* [Text excerpt]
Dorin Cojocariu – Guest Contributor
Sep 28 2020

One of the few remaining reasons for supporters to be cheerful about South African cricket was snuffed out on Monday when CSA announced the postponement of the 2020-21 Mzansi Super League (MSL). But the grinches who have to balance the books will be relieved.


Amid the rubble of the rest of the domestic game, ongoing administrative and governance crises, and South Africa's indifferent form last summer, the second edition of the MSL last season was a beacon of hope. And that despite CSA having failed to secure major sponsors or a profitable broadcast deal for the tournament. The competition culminated in a stirring victory in the final for the most passionately supported team, the Paarl Rocks, in front of a deliriously happy home crowd.

Don't expect more of the same in the coming summer. A release blamed the postponement on "various national and international logistical reasons caused by the effects of the Covid-19 pandemic".

Acting chief executive Kugandrie Govender was quoted as saying: "The 2020-21 global cricket calendar will be jam-packed, appreciating the ICC's efforts to fit as many missed international tours due to Covid-19 into this period. The impact of revised calendars for international cricket across all ICC members and other T20 leagues have had a knock-on effect on South African cricket scheduling.

"The Covid-19 restrictions and uncertainty around international travel, including the state of control of South African borders, as well as border control at the country points of departure of international players, also compelled CSA to make this rational decision. Also, the unavailability of national players due to a revised and saturated season, would have diluted the quality that CSA envisions for MSL.

* [Record extracts]
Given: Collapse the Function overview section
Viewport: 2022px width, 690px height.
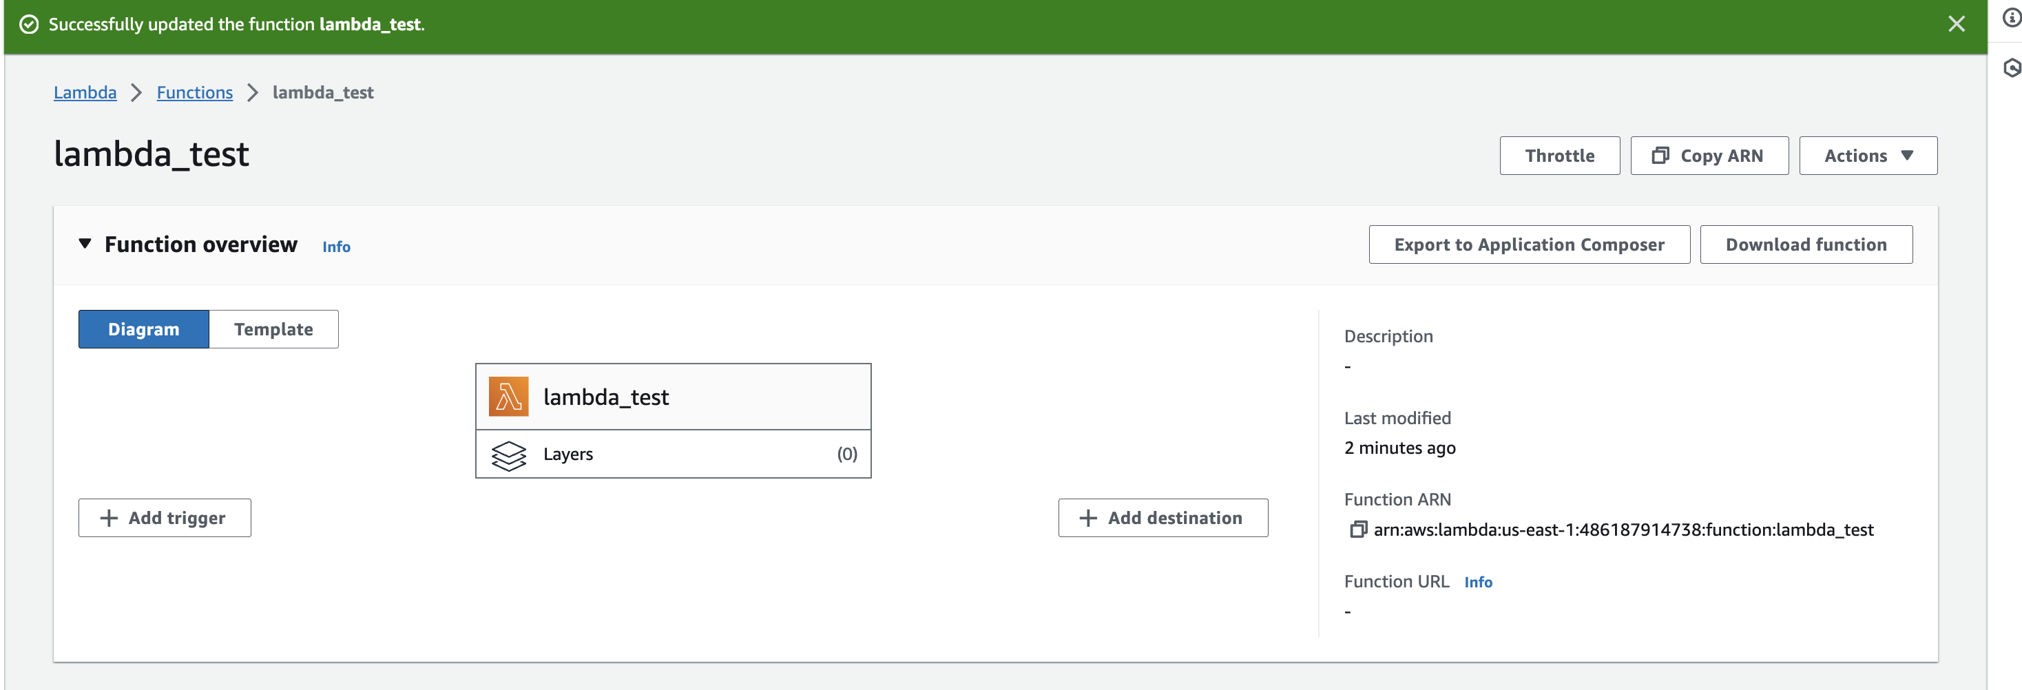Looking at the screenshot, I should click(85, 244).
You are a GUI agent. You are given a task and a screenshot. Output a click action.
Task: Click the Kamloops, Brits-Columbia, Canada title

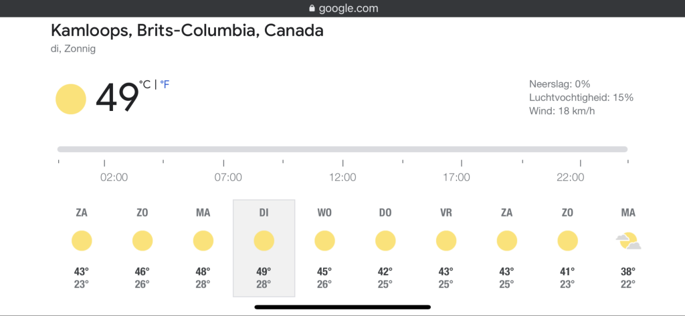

* [Directions]
[A] From the article on the Mzansi Super League postponement, extract the passage from "One of the few" to "happy home crowd." without changing a word.
[B] According to the article on the Mzansi Super League postponement, which team won the final of the tournament's second edition?
[C] Carry on the article on the Mzansi Super League postponement from the point where it stops.

* [Numbered answers]
[A]
One of the few remaining reasons for supporters to be cheerful about South African cricket was snuffed out on Monday when CSA announced the postponement of the 2020-21 Mzansi Super League (MSL). But the grinches who have to balance the books will be relieved.


Amid the rubble of the rest of the domestic game, ongoing administrative and governance crises, and South Africa's indifferent form last summer, the second edition of the MSL last season was a beacon of hope. And that despite CSA having failed to secure major sponsors or a profitable broadcast deal for the tournament. The competition culminated in a stirring victory in the final for the most passionately supported team, the Paarl Rocks, in front of a deliriously happy home crowd.

[B] The Paarl Rocks won the final.

[C]
"The fact that we would have to play in empty grounds was another consideration, not only financially but also for player morale and team spirit, which links to fan support."

Instead of the MSL, and to prepare the players for the men's T20 World Cup in India in October and November next year, a single round domestic franchise T20 competition will be staged in the second half of the impending summer.

Then there's money, of which CSA has little what with their losses projected to mount to the equivalent of USD58.6-million in 2022. Or, as the release said, "CSA also deliberated that its international broadcast revenue or earnings could decrease should the MSL tournament continue without the international and national cricket superstars".

The first two MSL tournaments are understood to have cost CSA the equivalent of USD11.7-million. That's the best reason there could be for Monday's announcement.

Whatever the fans want, or don't want, has to be a secondary consideration for a game that was struggling to stay afloat even before the new reality made that exponentially more difficult.

But no doubt the celebrations have already started in Paarl: nobody is going to take the title from the Rocks for a while yet.